# Text section
Studio album by Kilgore
- Released: May 12, 1998
- Recorded: Castle Oaks (Calabasas, CA)
- Genre: Alternative metal, nu metal, post-grunge
- Length: 43:10
- Label: Revolution Records
- Producer: Ed Stasium

Kilgore chronology
| Blue Collar Solitude (1995) | A Search for Reason (1998) |  |

= A Search for Reason =

A Search for Reason is the second studio album by American heavy metal band Kilgore. It was released on May 12, 1998, through Revolution Records. It is considered an impressive step forward for the band. The album blends styles drawing from hardcore punk, metal and post-alternative industrial and grunge.

# Actions to take
(a) Answer from the text on the album A Search for Reason:
(i) In which studio was the album recorded?
(ii) Who produced it?
(iii) Which Kilgore album came before it in the chronology?
(b) Reproduce the portion of the album text that opens with the words containing "A Search for Reason is" and closes with "industrial and grunge.".

# Material
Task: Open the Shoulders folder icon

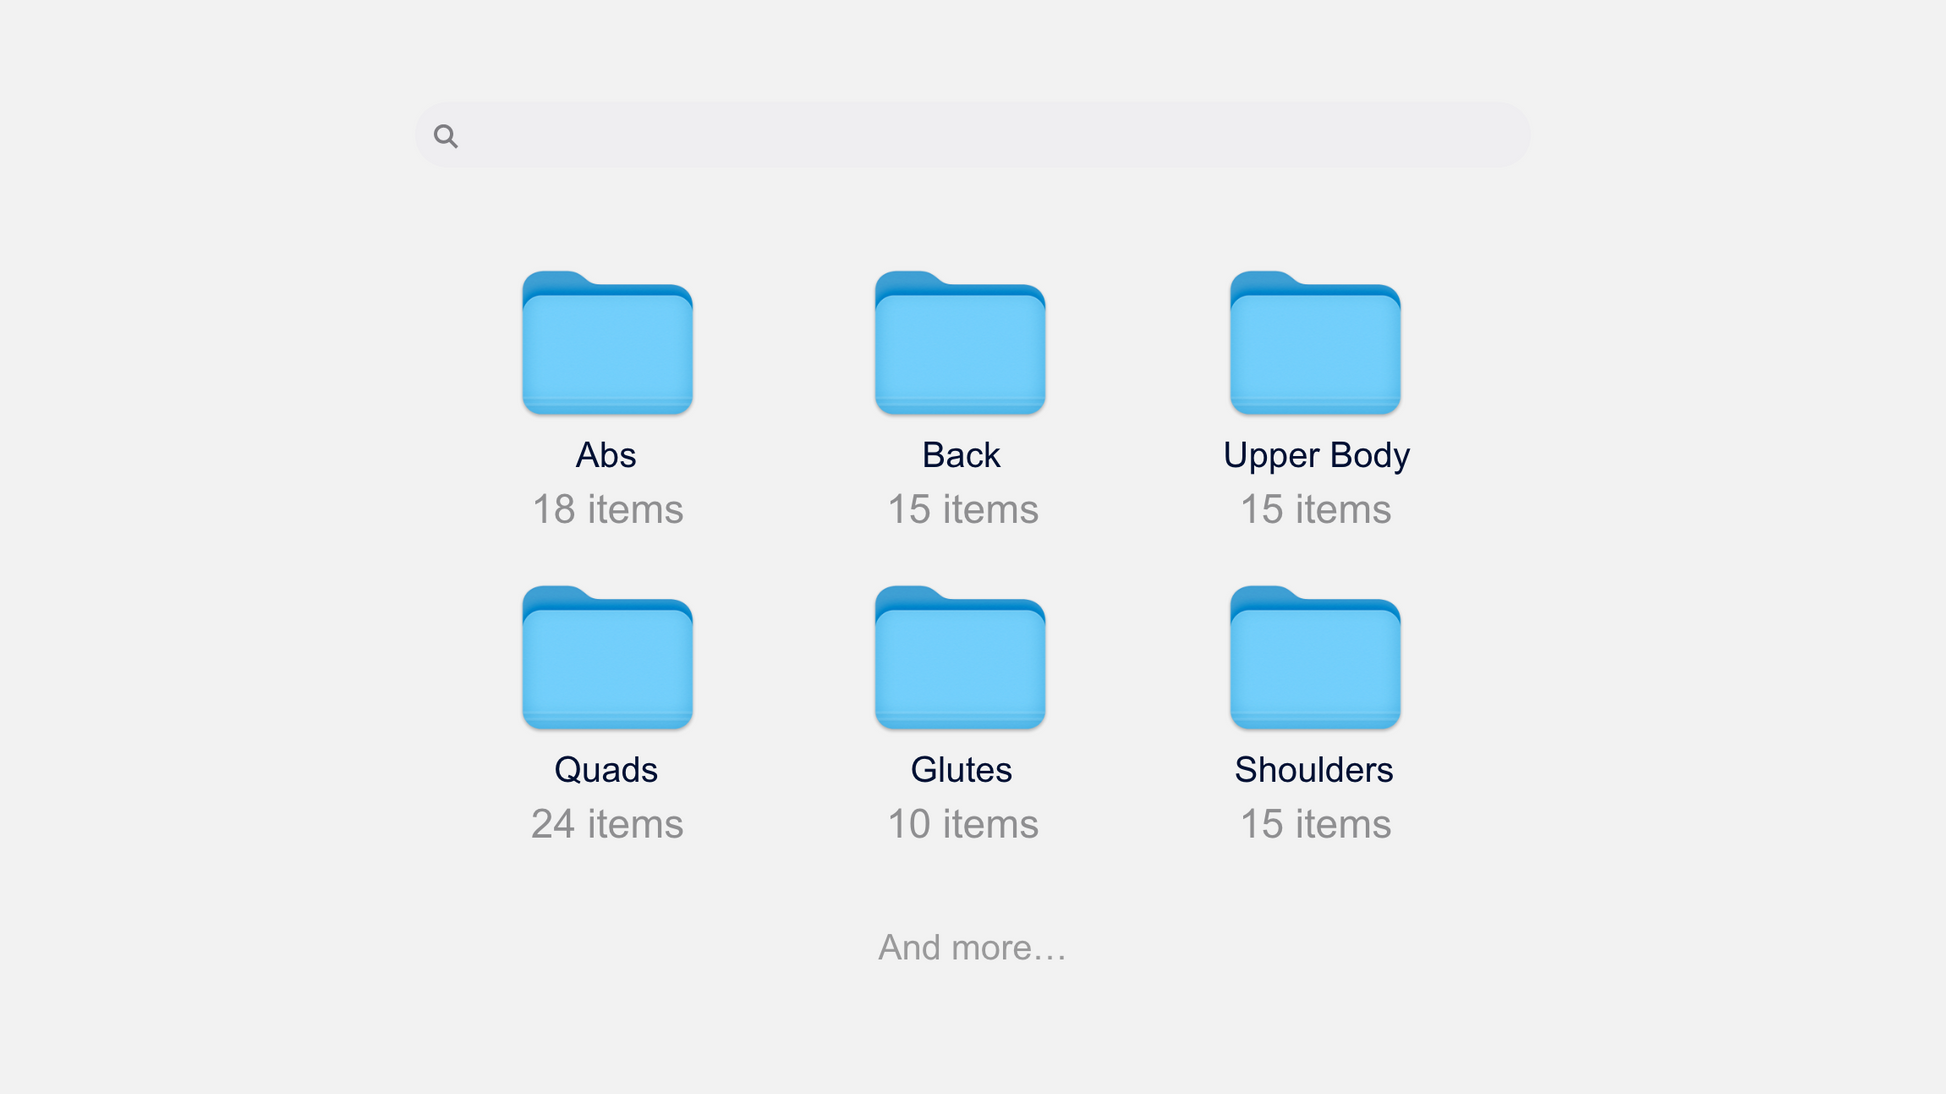Action: pos(1315,659)
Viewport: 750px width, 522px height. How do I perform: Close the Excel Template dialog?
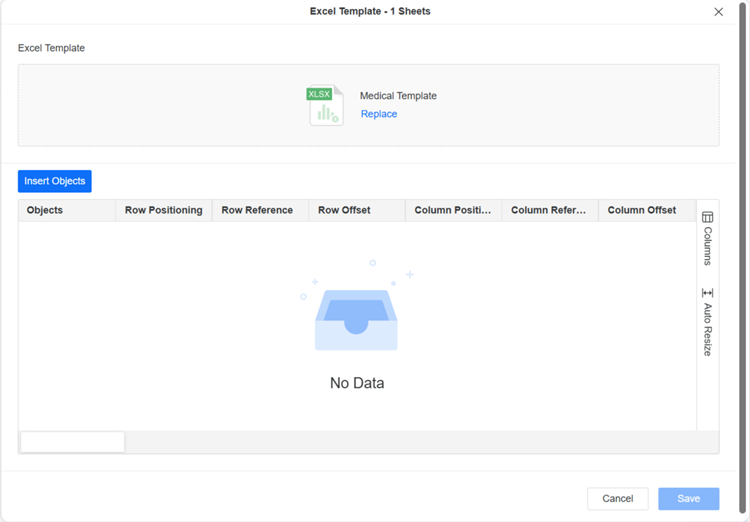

# Solutions to the exercise
(a)
(i) Castle Oaks (Calabasas, CA)
(ii) Ed Stasium
(iii) Blue Collar Solitude (1995)

(b)
A Search for Reason is the second studio album by American heavy metal band Kilgore. It was released on May 12, 1998, through Revolution Records. It is considered an impressive step forward for the band. The album blends styles drawing from hardcore punk, metal and post-alternative industrial and grunge.